An increase of the inflow and outflow boundary offsets from 10c up to 100c results basically in the same spurious fluctuations but of smaller magnitude at higher frequency of occurence, see Fig. 5. Wave nodes recur on the outflow boundary and thus can be concluded to be an artifact of inadequate outflow boundary conditions.

Therefore, an alternative formulation of the outflow boundary condition, as described in Sect. 2.4, is investigated. Figure 6b displays the frequency response of the pressure coefficient along the ceiling wall for the nominally less-reflective boundary condition. Likewise, a wave pattern beyond the resonance frequency is observed.
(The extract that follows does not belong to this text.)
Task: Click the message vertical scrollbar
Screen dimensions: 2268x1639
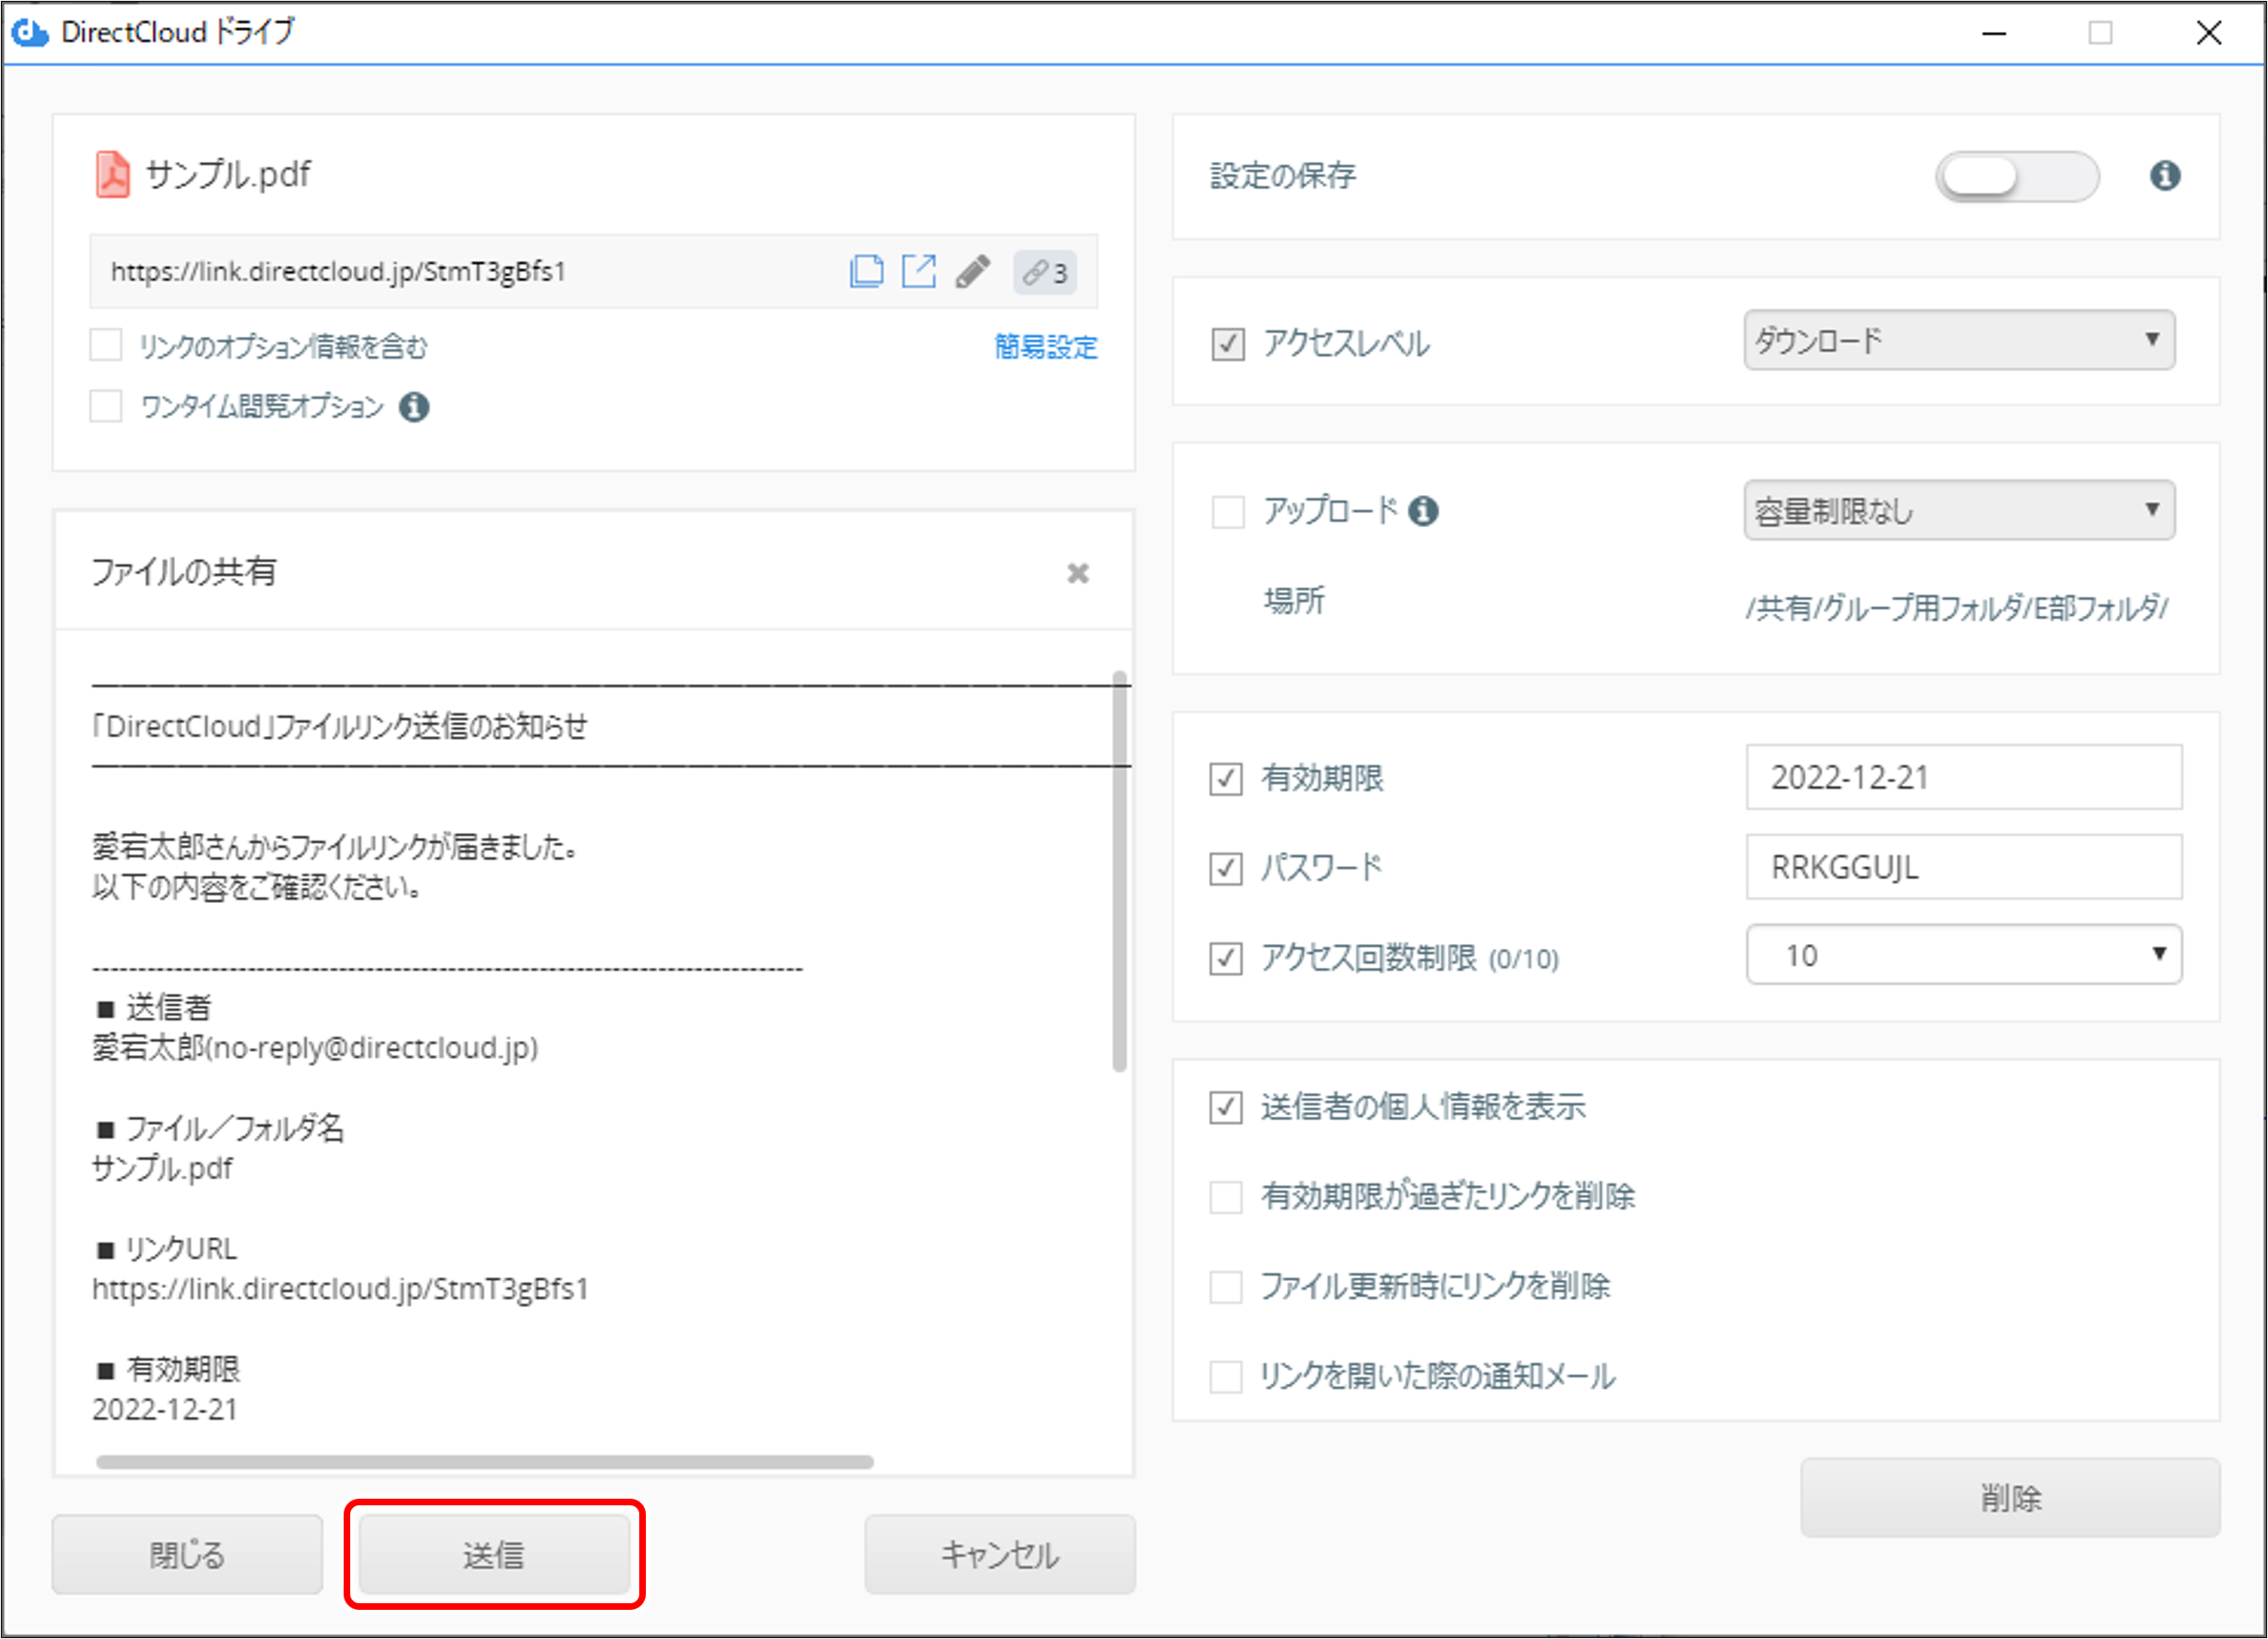Action: point(1119,872)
However, in comparison to Fig. 6a, the magnitude of the fluctuations is reduced overall and the wave nodes are less pronounced. Additionally, the wave nodes are no longer fixed at the outflow boundary which is, essentially, a result of the non-constant pressure condition.

4 Conclusion

The modeling of a two-dimensional wind tunnel was investigated by analyzing the frequency response functions due to unsteady airfoil oscillations. The expected wall effects were found in the results of the dynamic lift. However, the findings show a distinct influence of the computational boundaries, especially the outflow, for frequencies above the first acoustic resonance frequency of the wind tunnel. Standing waves emerge in the wind tunnel which are caused by reflections due to perturbations crossing the outflow boundary and lead to fluctuations in the frequency response. This is a known weakness of far-field boundary conditions with a constant pressure constraint.
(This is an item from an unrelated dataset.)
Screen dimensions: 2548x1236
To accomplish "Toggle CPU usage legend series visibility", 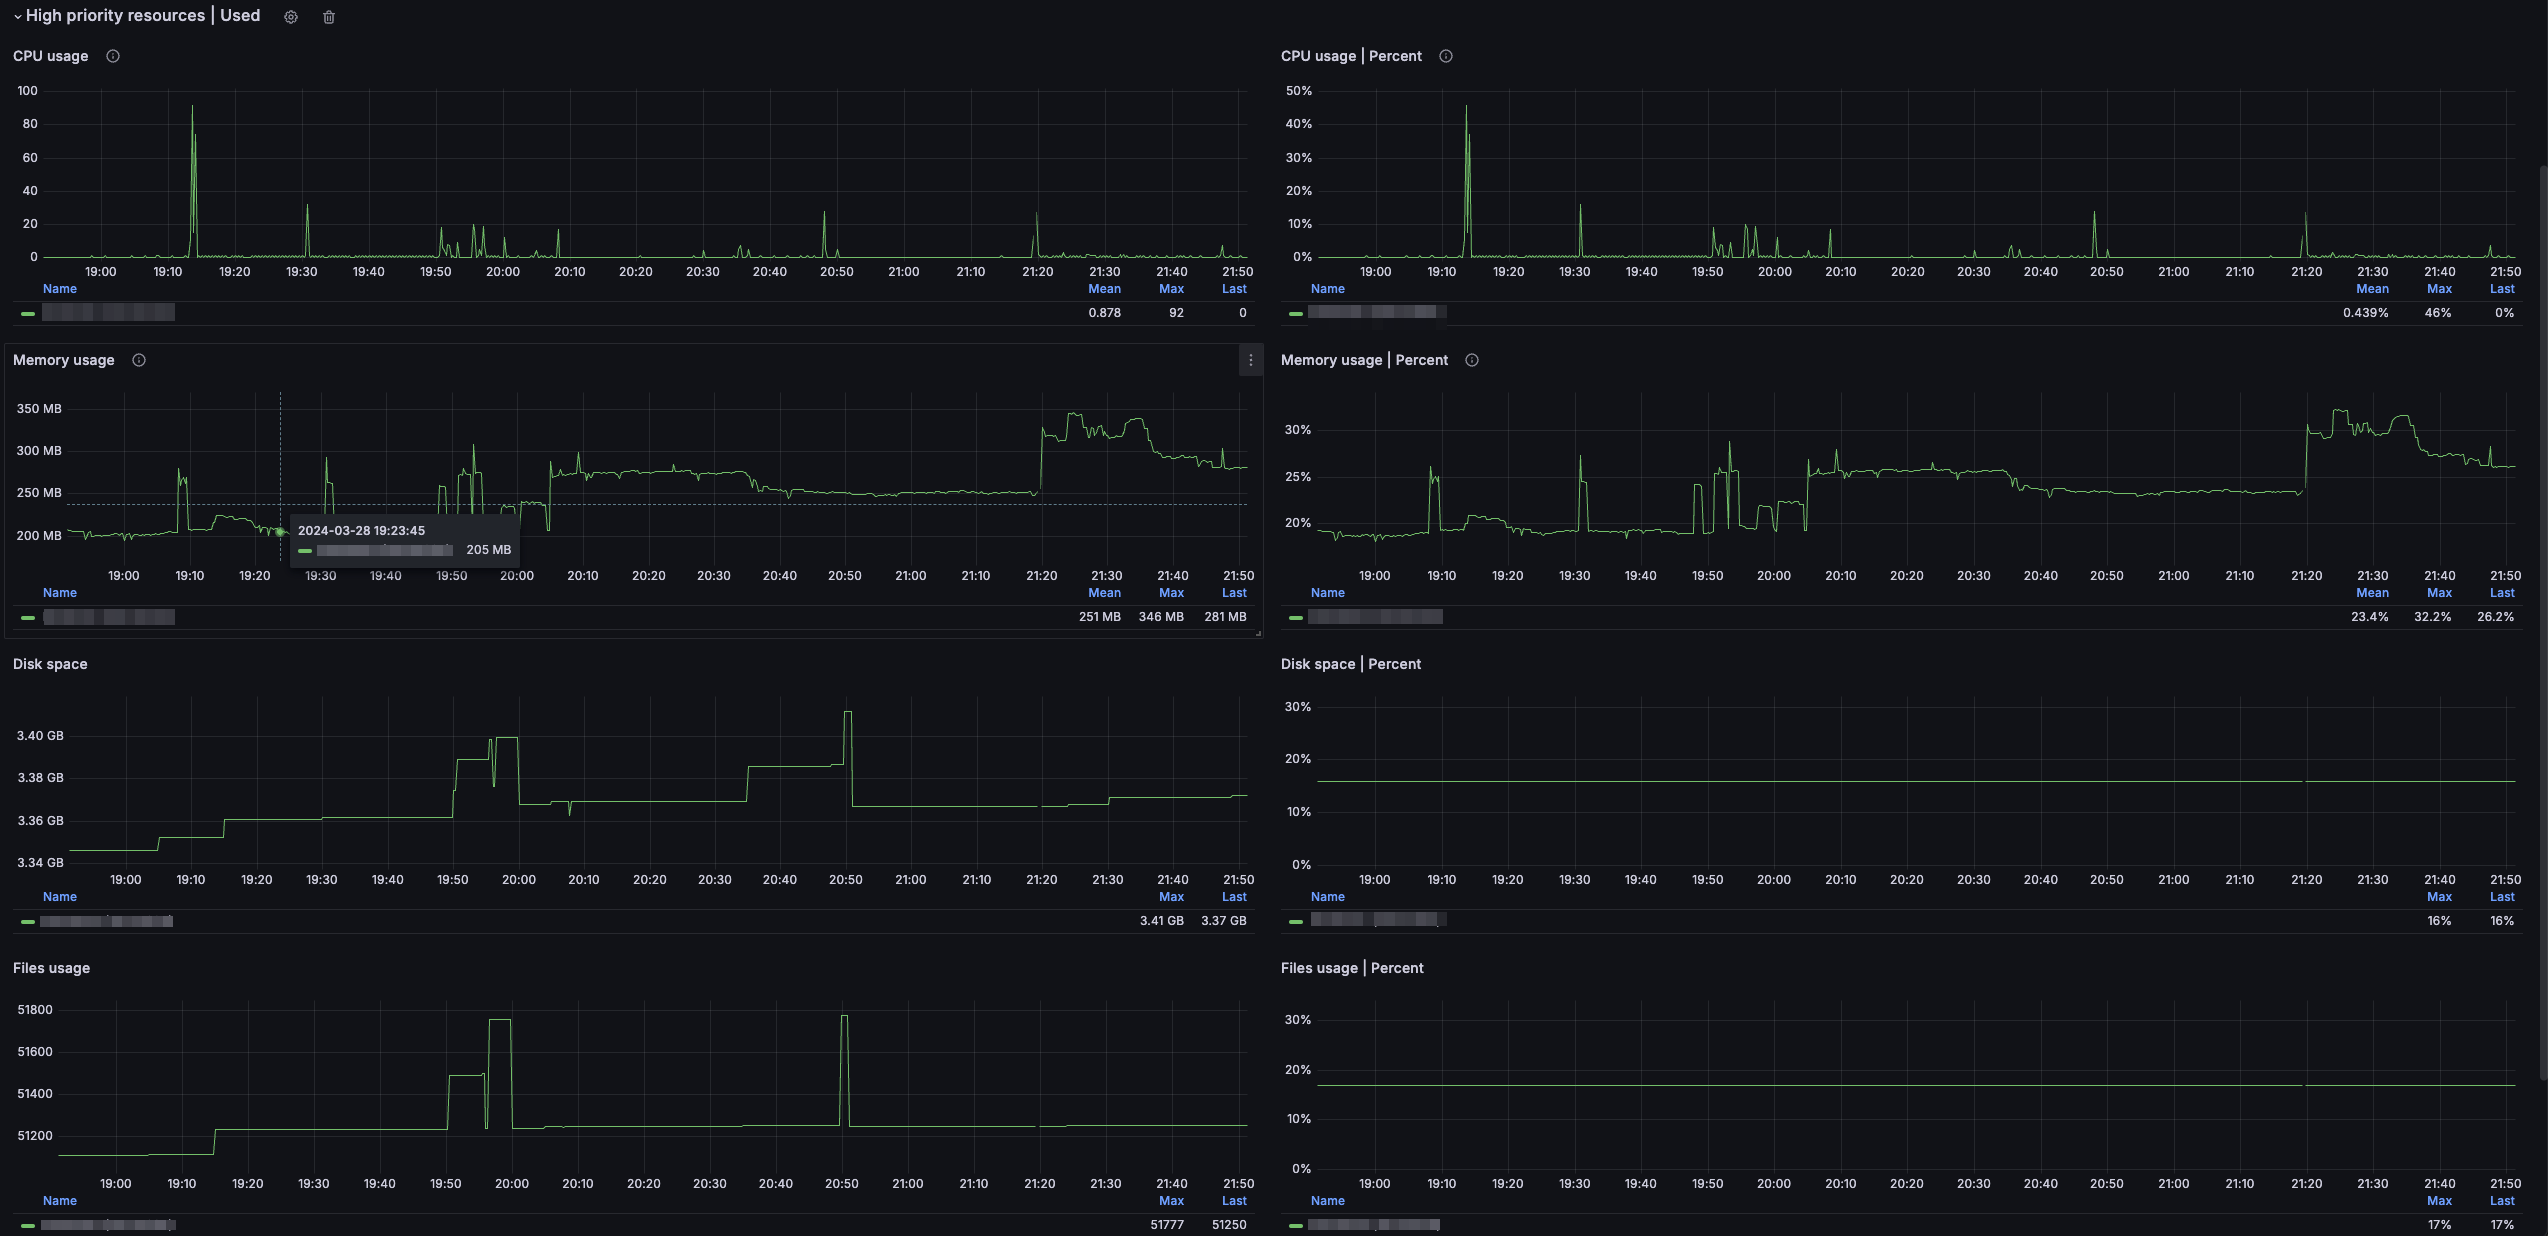I will (x=108, y=313).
Therefore, two different approaches for improving the boundaries were examined. Firstly, the boundaries have been moved away from the airfoil by extending the modeled length of the pseudo wind tunnel. This results in less pronounced fluctuations but at the cost of large grids accompanied by long computational times. It is unclear, whether simulations of very long wind tunnels together with a termination strategy, that does not allow reflective artifacts to reach the airfoil within the simulation time, could provide significant improvement. Secondly, the outflow boundary condition according to Hedstrom has been implemented into the DLR Tau code. This results in a damped wave pattern as observed for the frequency response of the pressure coefficient along the ceiling of the wind tunnel.
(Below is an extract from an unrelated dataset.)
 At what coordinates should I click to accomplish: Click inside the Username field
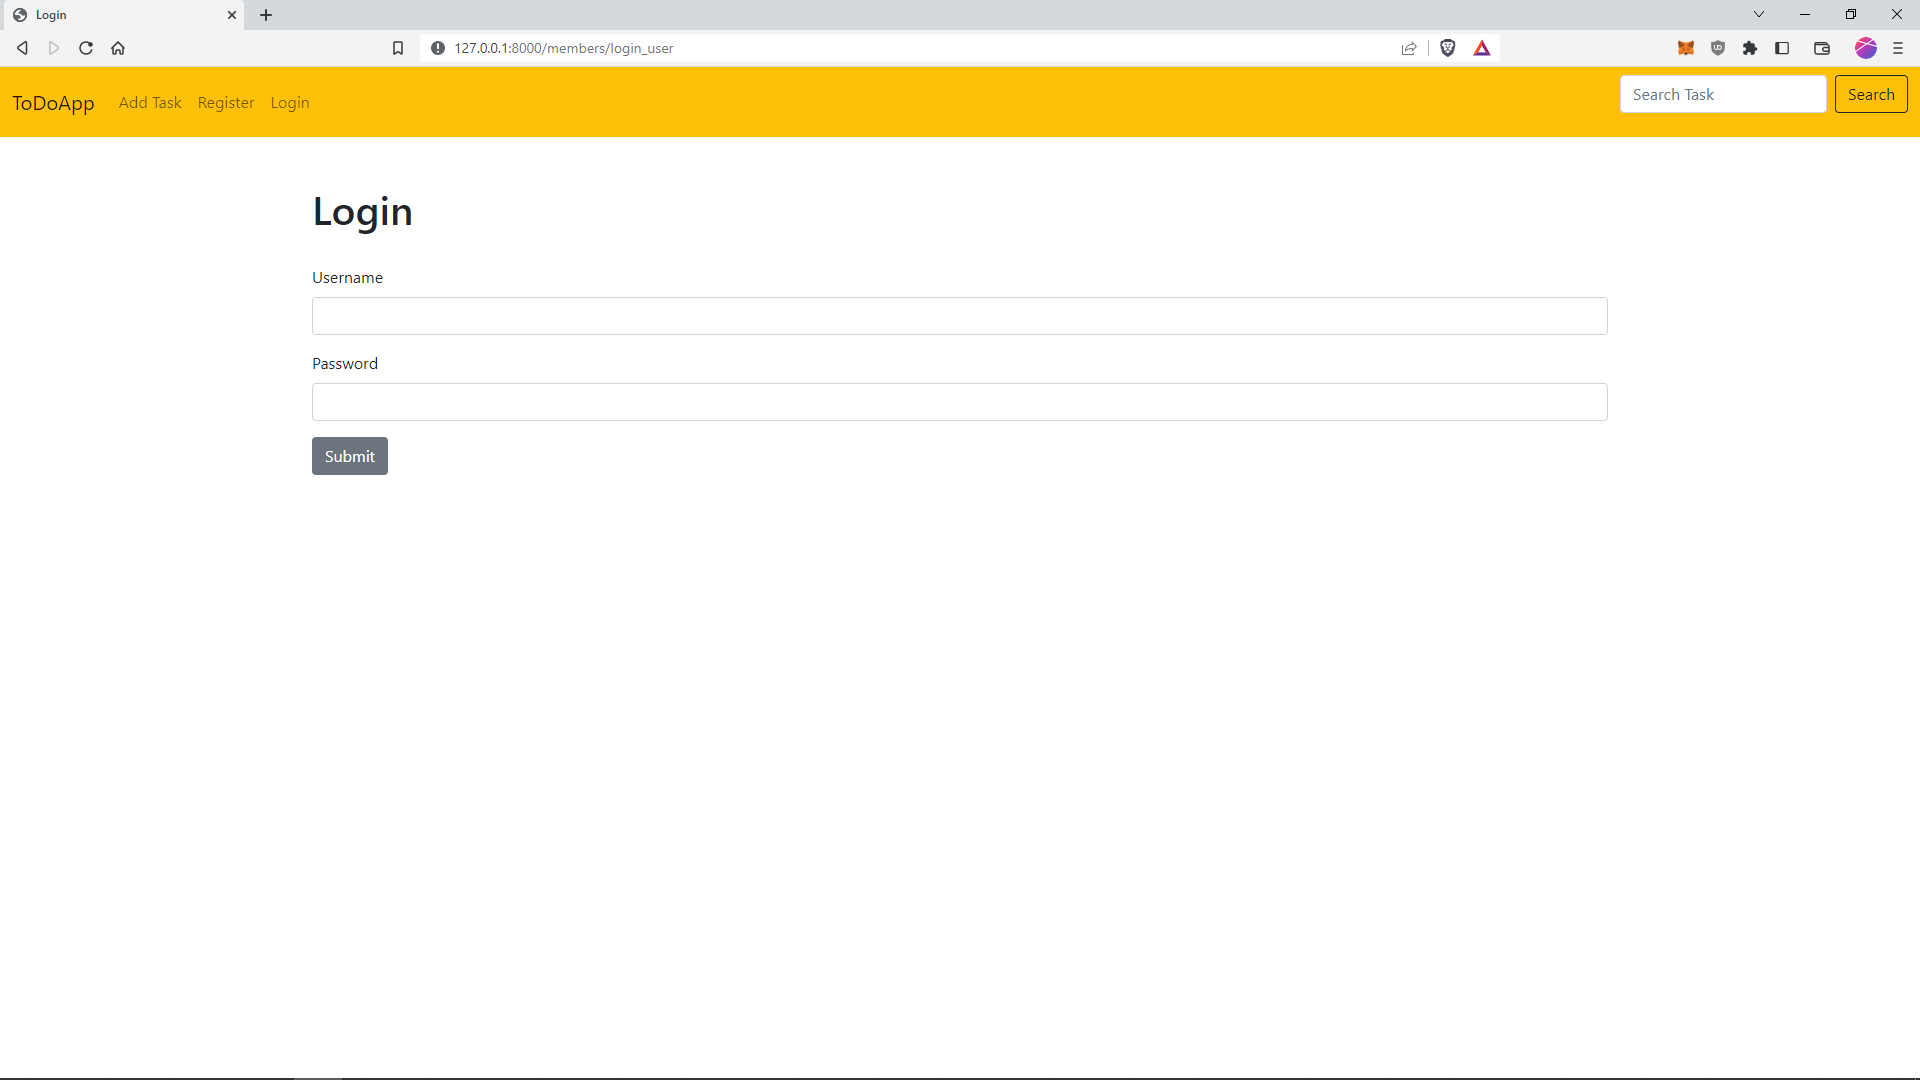click(959, 316)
In conclusion, the investigated wall modeling predicts the first acoustic resonance frequency. For the accurate modeling at higher frequencies improved outflow boundary conditions are necessary. The current implementation of the formulation of Hedstrom resulting from a one-dimensional analysis of the Euler equations is not capable of preventing reflections of more complex perturbations. Therefore, more sophisticated far-field boundary conditions like the Navier-Stokes characteristic boundary conditions [5] should be considered in further investigations.